Hyun Bae et al’s study, “Therapeutic sustainability and durability of coflex Interlaminar Stabilization after decompression for lumbar spinal stenosis: a four year assessment” has been published in the International Journal of Spine Surgery.

According to a company press release, “The data demonstrate the long-term sustained therapeutic effect of Paradigm Spine’s coflex Interlaminar Stabilization for patients with lumbar spinal stenosis.” With 344 patients enrolled and randomised in this study, and a high follow-up rate of over 85% at four years in both treatment groups, the authors concluded, “This study demonstrates that coflex Interlaminar Stabilization is associated with improved clinical, safety, and radiographic outcomes at 48 months post-op when compared to fusion in the studied patient population.”

 

Success rate, comprised of no second intervention and an Oswestry Disability Index (ODI) improvement of ≥15 points, was 57.6% of interlaminar stabilisation and 46.7% of fusion patients (p=0.095). Adding lack of fusion in the interlaminar stabilisation cohort and successful fusion in the fusion cohort showed a composite clinical success rate of 42.7% and 33.3%, respectively. Adding adjacent level success to both cohorts and maintenance of foraminal height in the coflex cohort showed a success rate of 36.6% and 25.6%, respectively. “With additional follow-up to five years in the US pre-market approval study, these trends are expected to continue to show the superior therapeutic sustainability of interlaminar stabilisation compared to posterolateral fusion after decompression for spinal stenosis,” write the authors.

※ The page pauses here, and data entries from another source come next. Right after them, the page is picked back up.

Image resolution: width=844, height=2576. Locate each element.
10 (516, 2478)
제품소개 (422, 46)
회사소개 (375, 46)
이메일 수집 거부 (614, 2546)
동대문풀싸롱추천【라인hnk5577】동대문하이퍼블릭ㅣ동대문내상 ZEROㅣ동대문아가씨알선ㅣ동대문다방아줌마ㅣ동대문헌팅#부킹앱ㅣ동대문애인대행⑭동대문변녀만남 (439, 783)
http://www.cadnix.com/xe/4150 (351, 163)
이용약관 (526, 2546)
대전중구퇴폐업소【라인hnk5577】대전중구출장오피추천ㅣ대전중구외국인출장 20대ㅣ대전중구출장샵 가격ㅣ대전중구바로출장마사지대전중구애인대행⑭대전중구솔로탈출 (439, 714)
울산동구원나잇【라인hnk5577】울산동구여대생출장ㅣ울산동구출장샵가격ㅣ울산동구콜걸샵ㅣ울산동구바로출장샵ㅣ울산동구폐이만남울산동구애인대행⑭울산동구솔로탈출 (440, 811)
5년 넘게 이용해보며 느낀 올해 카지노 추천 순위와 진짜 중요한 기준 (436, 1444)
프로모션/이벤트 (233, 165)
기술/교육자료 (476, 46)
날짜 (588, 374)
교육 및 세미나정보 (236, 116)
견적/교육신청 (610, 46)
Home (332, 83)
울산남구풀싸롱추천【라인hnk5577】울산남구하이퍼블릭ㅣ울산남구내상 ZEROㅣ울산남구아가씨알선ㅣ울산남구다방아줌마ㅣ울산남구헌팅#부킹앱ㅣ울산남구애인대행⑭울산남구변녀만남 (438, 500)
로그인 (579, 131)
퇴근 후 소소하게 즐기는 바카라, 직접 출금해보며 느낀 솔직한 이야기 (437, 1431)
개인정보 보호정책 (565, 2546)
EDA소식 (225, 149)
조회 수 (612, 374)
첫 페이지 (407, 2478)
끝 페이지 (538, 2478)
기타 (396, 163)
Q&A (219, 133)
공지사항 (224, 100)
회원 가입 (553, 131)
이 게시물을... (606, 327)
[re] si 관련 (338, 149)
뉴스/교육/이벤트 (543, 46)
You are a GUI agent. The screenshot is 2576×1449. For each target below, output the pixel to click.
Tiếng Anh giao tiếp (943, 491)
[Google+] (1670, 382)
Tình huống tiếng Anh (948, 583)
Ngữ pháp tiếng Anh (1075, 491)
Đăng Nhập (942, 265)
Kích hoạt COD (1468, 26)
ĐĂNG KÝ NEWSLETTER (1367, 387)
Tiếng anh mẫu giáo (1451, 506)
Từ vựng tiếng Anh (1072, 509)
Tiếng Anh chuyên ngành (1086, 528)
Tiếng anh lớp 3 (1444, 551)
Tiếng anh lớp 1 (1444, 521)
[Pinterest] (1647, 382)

Hallett Mathews, executive vice president and chief medical officer of Paradigm Spine has confidence that both patients and surgeons will be positively impressed with the long-term durability and sustainability provided with the coflex device.  “Surgeons appreciate the effectiveness of providing stabilisation after decompression for advanced degenerative lumbar spinal stenosis.  The long-term results discussed in this article provide Level 1 evidence that fusion stabilisation may no longer be the gold standard for spinal stenosis patients. We anticipate that the payor community will embrace these findings as further evidence of comparative effectiveness of coflex Interlaminar Stabilization in providing durable and sustained therapeutic benefits for spinal stenosis patients, when compared with fusion.”